Further antagonizing staff is the fact that IBM has reportedly hired consultants from Bain and Company to orchestrate the staff redeployments, despite the fact that it acquired PricewaterhouseCoopers’ consulting business back in 2002. One unnamed company insider told The Register it was “galling” that IBM had decided to hire Bain’s consultants at a likely cost of “tens of millions of dollars,” saying it would have been better if the company had used this cash to pay the salaries of those targeted for redundancy.
That’s most likely wishful thinking however, since the real reason for the restructuring is IBM’s massive and ongoing pivot to the cloud, according to one analyst.
“I see this more as an industry shift of businesses to the public cloud than an IBM failure,” said Patrick Moorhead, president and principal analyst at Moor Insights & Strategy.
Rob Enderle, president and principal analyst of the Enderle Group, concurred, saying that IBM’s focus on cloud growth meant that other businesses were being given a lower priority. He explained that although services generally pull in high revenues, they also tend to be low-margin, which means they cannot take much risk and remain viable at the same time.
“The need for these services is at risk,” Enderle said. “This means they have to adjust costs to offset that risk and that is what you are seeing here. In the end this should allow IBM to benefit more from their top-line cloud services growth because it will, if done right, reduce the drag that services has on that perceived growth.”
That’s not to say IBM is giving up on services altogether. The document shows that it’s aiming for a slimmed down GTS workforce distributed globally on a 20/20/60 ratio. In other words, the company plans to keep 20 percent of GTS staff onshore, 20 percent “near-shore,” and 60 percent offshore. The company is probably already quite close to achieving that ratio, as it’s said to employ around 122,000 workers in India.

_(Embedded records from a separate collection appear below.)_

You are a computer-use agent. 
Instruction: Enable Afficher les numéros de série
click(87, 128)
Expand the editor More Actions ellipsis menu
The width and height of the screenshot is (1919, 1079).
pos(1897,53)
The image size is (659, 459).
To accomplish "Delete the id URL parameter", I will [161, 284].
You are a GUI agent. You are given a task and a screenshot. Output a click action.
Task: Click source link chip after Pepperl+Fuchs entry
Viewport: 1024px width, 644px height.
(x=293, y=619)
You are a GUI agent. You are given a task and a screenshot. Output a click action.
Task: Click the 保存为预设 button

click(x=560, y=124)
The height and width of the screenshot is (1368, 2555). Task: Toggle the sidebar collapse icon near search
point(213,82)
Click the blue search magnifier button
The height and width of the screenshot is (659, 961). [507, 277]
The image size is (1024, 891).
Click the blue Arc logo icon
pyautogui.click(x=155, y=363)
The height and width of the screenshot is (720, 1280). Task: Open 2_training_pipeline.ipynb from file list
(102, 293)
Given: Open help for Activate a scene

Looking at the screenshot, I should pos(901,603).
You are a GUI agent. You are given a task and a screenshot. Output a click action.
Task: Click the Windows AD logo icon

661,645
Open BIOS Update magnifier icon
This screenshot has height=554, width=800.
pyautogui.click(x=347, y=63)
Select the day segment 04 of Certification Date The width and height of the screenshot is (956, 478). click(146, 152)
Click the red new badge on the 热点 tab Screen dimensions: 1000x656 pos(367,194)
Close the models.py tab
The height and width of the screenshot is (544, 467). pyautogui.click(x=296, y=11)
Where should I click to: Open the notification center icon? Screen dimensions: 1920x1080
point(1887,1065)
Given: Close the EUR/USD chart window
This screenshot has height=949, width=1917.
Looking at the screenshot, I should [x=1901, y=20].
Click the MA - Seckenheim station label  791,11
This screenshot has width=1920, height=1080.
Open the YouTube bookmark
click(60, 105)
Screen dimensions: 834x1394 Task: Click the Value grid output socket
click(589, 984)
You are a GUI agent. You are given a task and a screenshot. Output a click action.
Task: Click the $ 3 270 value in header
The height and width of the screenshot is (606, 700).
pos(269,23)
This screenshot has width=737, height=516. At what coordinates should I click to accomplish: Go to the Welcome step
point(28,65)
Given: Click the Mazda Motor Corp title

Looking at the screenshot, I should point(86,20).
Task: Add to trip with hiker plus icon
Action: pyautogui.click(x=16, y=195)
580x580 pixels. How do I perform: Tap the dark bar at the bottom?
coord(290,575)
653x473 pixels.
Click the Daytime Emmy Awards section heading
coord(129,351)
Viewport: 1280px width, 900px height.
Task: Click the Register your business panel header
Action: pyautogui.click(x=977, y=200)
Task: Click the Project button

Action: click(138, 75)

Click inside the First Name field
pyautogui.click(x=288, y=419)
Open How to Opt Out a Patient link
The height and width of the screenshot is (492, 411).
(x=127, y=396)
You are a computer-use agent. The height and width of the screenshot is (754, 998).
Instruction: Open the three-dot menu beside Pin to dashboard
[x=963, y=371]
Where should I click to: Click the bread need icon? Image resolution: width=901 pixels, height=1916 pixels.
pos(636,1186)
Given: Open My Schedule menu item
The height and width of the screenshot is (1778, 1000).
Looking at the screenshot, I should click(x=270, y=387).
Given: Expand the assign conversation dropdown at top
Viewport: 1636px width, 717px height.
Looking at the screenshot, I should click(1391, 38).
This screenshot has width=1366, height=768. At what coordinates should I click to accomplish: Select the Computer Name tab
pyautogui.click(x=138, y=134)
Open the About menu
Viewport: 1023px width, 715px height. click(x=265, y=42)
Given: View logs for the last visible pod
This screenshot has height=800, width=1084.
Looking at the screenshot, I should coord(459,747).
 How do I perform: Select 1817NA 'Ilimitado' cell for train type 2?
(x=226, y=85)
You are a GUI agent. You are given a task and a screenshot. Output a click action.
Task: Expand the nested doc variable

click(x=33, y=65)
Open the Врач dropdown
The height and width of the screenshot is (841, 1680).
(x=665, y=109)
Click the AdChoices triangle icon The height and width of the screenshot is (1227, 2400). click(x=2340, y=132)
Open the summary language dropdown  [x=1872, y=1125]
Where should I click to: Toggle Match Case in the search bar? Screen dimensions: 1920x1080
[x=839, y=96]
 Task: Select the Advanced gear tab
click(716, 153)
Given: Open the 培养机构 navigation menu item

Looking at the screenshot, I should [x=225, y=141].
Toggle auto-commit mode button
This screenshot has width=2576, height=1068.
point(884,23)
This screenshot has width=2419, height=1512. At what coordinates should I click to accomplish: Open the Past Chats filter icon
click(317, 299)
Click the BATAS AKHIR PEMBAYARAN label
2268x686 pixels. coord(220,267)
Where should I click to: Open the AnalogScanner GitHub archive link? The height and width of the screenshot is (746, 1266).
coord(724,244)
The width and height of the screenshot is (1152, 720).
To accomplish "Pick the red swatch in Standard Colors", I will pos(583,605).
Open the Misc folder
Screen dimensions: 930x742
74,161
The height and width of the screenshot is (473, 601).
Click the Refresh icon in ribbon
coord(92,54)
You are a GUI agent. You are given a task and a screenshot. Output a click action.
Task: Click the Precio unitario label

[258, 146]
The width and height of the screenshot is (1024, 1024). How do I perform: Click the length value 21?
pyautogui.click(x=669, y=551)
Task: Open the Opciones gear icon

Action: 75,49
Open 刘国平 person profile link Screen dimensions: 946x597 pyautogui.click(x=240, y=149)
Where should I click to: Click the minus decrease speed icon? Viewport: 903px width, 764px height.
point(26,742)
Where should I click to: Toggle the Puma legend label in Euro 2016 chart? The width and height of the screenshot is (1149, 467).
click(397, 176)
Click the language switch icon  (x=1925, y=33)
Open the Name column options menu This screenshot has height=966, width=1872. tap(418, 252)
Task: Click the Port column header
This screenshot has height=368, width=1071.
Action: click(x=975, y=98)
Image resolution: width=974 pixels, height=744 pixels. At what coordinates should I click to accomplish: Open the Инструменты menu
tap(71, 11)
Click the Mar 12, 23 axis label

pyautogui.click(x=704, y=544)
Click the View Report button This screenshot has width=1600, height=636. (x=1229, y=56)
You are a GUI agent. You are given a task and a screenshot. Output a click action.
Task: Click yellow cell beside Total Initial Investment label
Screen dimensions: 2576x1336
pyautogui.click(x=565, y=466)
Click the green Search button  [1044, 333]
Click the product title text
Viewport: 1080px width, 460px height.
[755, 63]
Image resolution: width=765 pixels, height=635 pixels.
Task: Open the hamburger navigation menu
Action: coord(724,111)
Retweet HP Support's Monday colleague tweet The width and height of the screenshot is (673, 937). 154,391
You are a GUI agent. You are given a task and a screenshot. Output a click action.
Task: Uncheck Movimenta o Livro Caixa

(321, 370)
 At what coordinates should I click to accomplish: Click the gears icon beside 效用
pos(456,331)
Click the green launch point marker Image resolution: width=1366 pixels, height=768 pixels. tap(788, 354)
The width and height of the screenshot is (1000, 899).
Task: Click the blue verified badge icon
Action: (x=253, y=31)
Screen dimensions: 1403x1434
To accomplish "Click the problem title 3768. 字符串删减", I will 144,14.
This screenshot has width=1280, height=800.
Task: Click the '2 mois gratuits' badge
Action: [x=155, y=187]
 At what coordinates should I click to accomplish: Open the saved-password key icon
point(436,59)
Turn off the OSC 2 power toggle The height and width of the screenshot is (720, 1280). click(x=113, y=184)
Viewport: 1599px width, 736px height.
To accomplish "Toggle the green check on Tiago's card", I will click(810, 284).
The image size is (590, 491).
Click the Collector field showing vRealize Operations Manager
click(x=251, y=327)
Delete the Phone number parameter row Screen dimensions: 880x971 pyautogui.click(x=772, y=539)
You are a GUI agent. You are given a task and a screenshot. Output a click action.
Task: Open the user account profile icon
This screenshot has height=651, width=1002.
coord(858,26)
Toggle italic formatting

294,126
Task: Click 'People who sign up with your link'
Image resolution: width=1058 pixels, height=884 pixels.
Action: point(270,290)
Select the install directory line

When asked to comment on the news, IBM offered a guarded response: “As IBM has said in the past, we are focused on redeploying and reskilling our workforce globally, and IBM is substantially increasing its investment in professional development and technical training to focus on our strategic initiatives.”
IBM has now seen 22 straight quarters of declining profits, though it came very close to ending that streak in its third-quarter earnings report in October. The company is set to report fourth-quarter earnings on Jan. 18, when it may also outline its plans for redundancies.